El aislamiento del Chaco que ya debió superarse

Susana Oviedo — soviedo@uhora.com.py

En los noventa, derrocada la dictadura, sobrevino una eclosión social tal que los medios de comunicación disponían de periodistas que se ocupaban con exclusividad de sectores como campesinado, indigenismo, organizaciones sindicales y lucha por la tierra. Eran sectores que bullían y los temas surgidos en cada uno de estos ámbitos hacían que en ocasiones se reforzara el área con más periodistas.

Particularmente en casos de ocupaciones de tierras, marchas campesinas, desalojo de comunidades indígenas, huelga de hambre, manifestaciones de trabajadores y posicionamiento de las centrales sindicales sobre determinadas decisiones del Ejecutivo, etcétera.

Los interlocutores sociales eran diversos y respetados. Ya entonces, uno de los temas recurrentes constituía el estado de aislamiento de numerosas localidades del interior hasta donde llegábamos los periodistas de la capital para dar cobertura y seguimiento a los hechos mencionados. Varias de esas poblaciones se encontraban así desde décadas atrás porque para la dictadura eran pueblos de liberales o contreras al régimen o de subversivos, por lo que se los castigaba con inversión cero en obras y en bienestar de la población.

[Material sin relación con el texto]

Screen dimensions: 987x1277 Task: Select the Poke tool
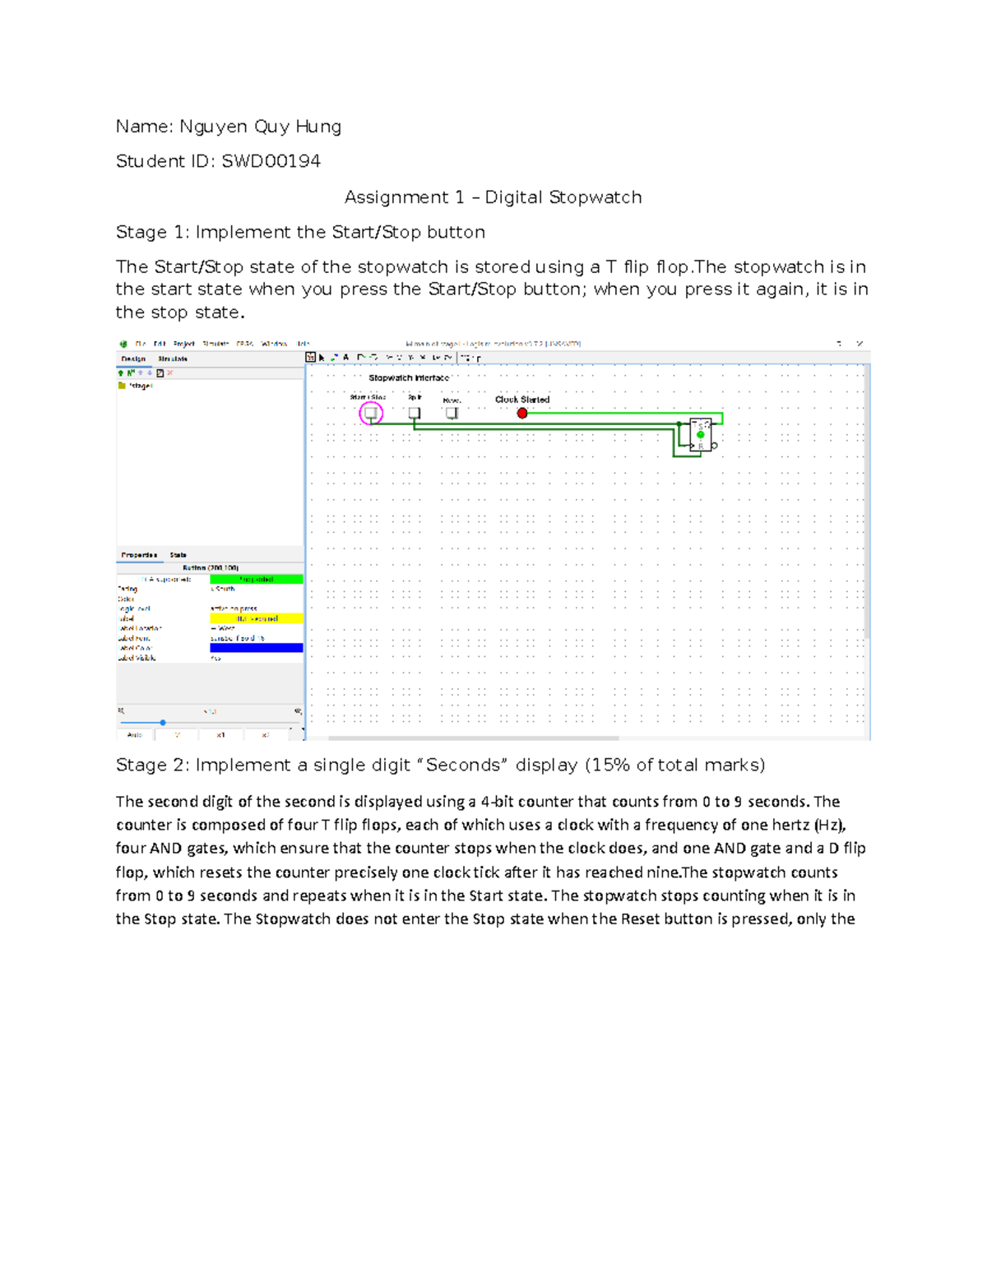point(311,356)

Nada de caminos de todo tiempo, aislamiento total.

Pero otras comunidades, como las periféricas de la Región Occidental, salvo las ciudades menonitas allí fundadas, simplemente no constituían prioridad alguna.

Tal es el caso de Bahía Negra, Fuerte Olimpo, Puerto Casado, Carmelo Peralta, Isla Margarita, obraje San Carlos, por citar algunos.

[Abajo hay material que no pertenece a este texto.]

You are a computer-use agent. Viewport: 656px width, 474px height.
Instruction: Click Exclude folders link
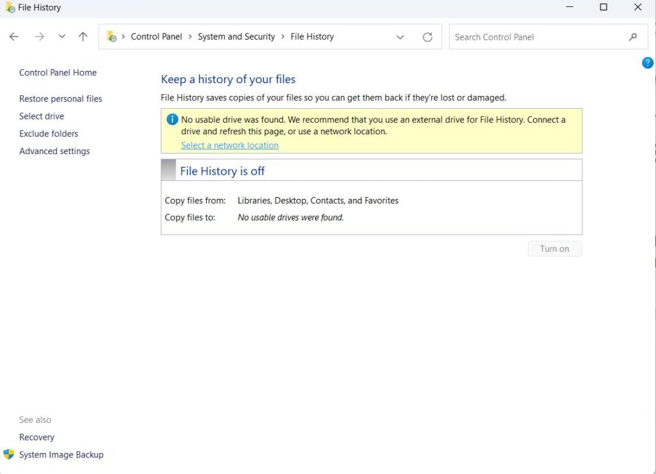pos(49,134)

Llegar a esos sitios era posible solo por avión, a través del Transporte Aéreo Militar, o bien, por agua en algunas de las embarcaciones que llegaban con cierta periodicidad llenas de pasajeros y mercaderías para proveer de lo básico a los habitantes olvidados de esa mitad del país.

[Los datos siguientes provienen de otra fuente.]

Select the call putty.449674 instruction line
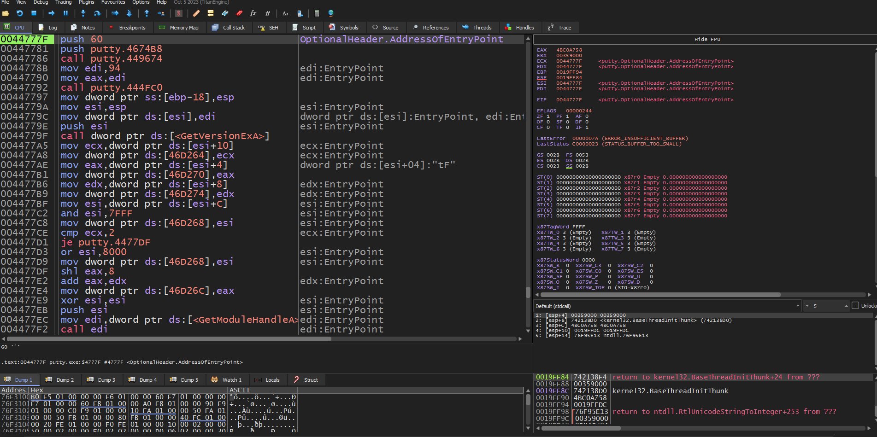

Los pueblos indígenas estaban abandonados a su suerte. Salvo los que tenían el acompañamiento de las tareas evangelizadoras de algunas congregaciones religiosas católicas o de algún grupo evangélico.

A 32 años de haberse iniciado el periodo democrático y transcurridos varios gobiernos, ese Paraguay del olvido que la dictadura quería ocultar bajo la alfombra, ha cambiado muy poco.

Parte de esas comunidades del territorio chaqueño, no menonita, sigue condenado al abandono. Las dejaron con su falta de agua potable, inmersas en una dramática situación de pobreza, sin acceso a derechos fundamentales, como salud, educación seguridad alimentaria, empleo, etc. Salvo algunas calles cementadas o empedradas actualmente, y puestos de salud para los primeros auxilios, la realidad sigue siendo la que vivió hace unos días Antonia Benítez (87). Con un cuadro de neumonía, la mujer se trasladó desde Bahía Negra en una lancha, durante tres horas, hasta Fuerte Olimpo (Alto Paraguay), donde tampoco pudieron ofrecerle la atención que precisaba. Abordó otro bote hacia Puerto Murthino, Brasil, desde donde prosiguió viaje por tierra en ambulancia hasta el hospital de Concepción (Paraguay).

Como ella, otros compatriotas deben atravesar largos, tortuosos e impracticables caminos para alcanzar algún hospital, como si no bastara vivir aislados, como treinta años atrás, cuando los temas sociales inundaban los medios de comunicación. Cuando se tenía la esperanza de que, por fin, un nuevo gobierno terminaría con tanta injusticia. Pero no ocurrió esto y, con los años, tales situaciones dejaron de ser vistas con la atención inicial. Pese a que sigue la inequidad. Por eso, es bueno repasar quiénes fueron y son las autoridades departamentales y municipales que administraron los recursos asignados a los departamentos de la Región Occidental. También las autoridades nacionales que no se preocuparon de romper el largo aislamiento de muchas poblaciones; los funcionarios corruptos que desvían los recursos de sus genuinos destinatarios, y los políticos oportunistas que miraron a esa mitad del Paraguay, solo cuando precisaron votos.